While concerns persist that AI could displace white-collar workers, the ECB blog suggests a more nuanced picture. Drawing on its Survey on the Access to Finance of Enterprises, the authors found that companies making significant use of AI are, on average, more likely to hire additional staff in the near term.
“In other words, AI-intensive firms tend, on average, to hire rather than fire,” the blog noted, while clarifying that the views expressed do not necessarily represent the official position of the ECB.
Firms planning to invest in AI also reported more positive employment expectations over the next year, indicating that investment in the technology is not currently leading to a pause in hiring.
Debate Over Long-Term Impact
The findings contrast with a recent study by the Ifo Institute, which found that more than a quarter of German firms expect AI to result in job cuts within five years.
The ECB economists acknowledged that longer-term outcomes may differ. Many surveys predicting job losses focus on extended time horizons, when AI could fundamentally reshape production processes and workplace structures.
Analysis
The ECB blog highlights an important economic pattern often seen with new technologies: short-term job expansion before longer-term restructuring. Firms adopting AI may initially need more workers to integrate systems, redesign workflows and expand output.

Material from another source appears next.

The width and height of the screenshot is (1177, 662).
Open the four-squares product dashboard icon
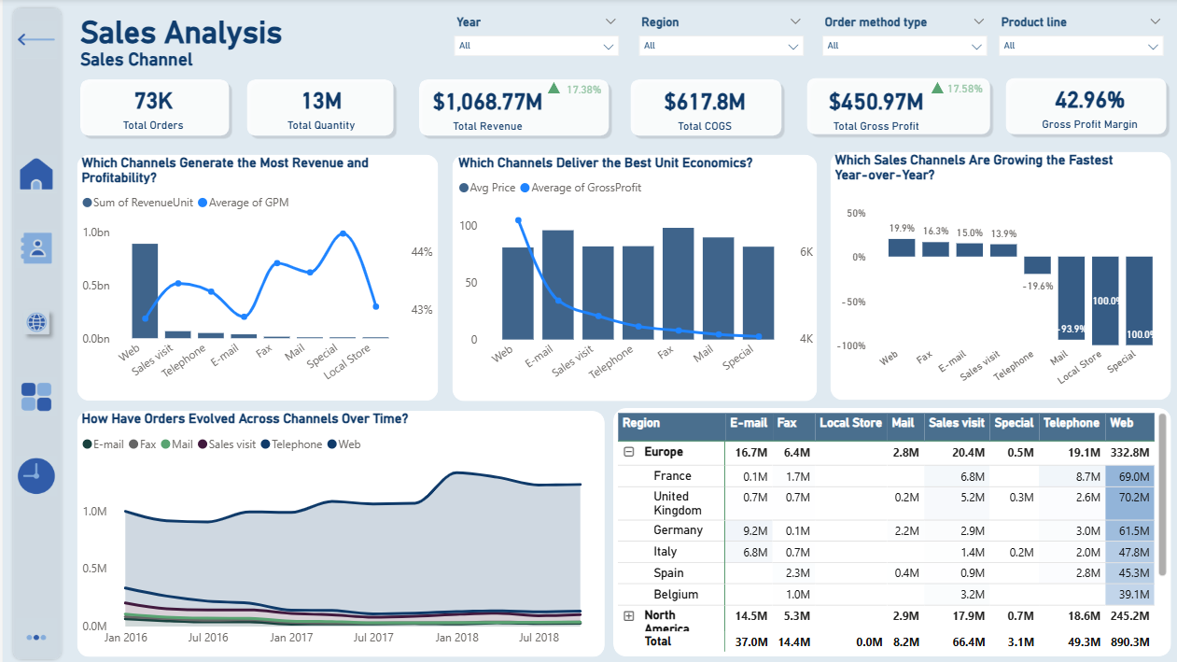coord(36,397)
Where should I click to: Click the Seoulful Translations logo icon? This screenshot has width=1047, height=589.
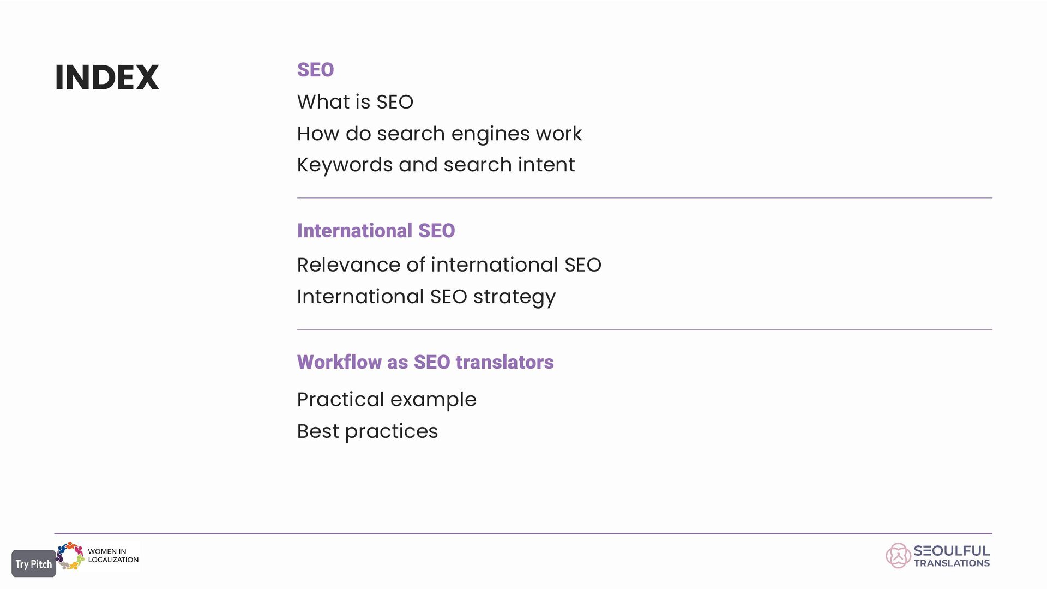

However, the longer-term impact will depend on whether AI complements human labour or substitutes for it at scale. If AI primarily enhances productivity and drives business growth, employment could remain stable or even increase. But if automation replaces core tasks across sectors, displacement risks will grow.
For now, the data suggests adaptation rather than disruption but the structural transformation phase may still lie ahead.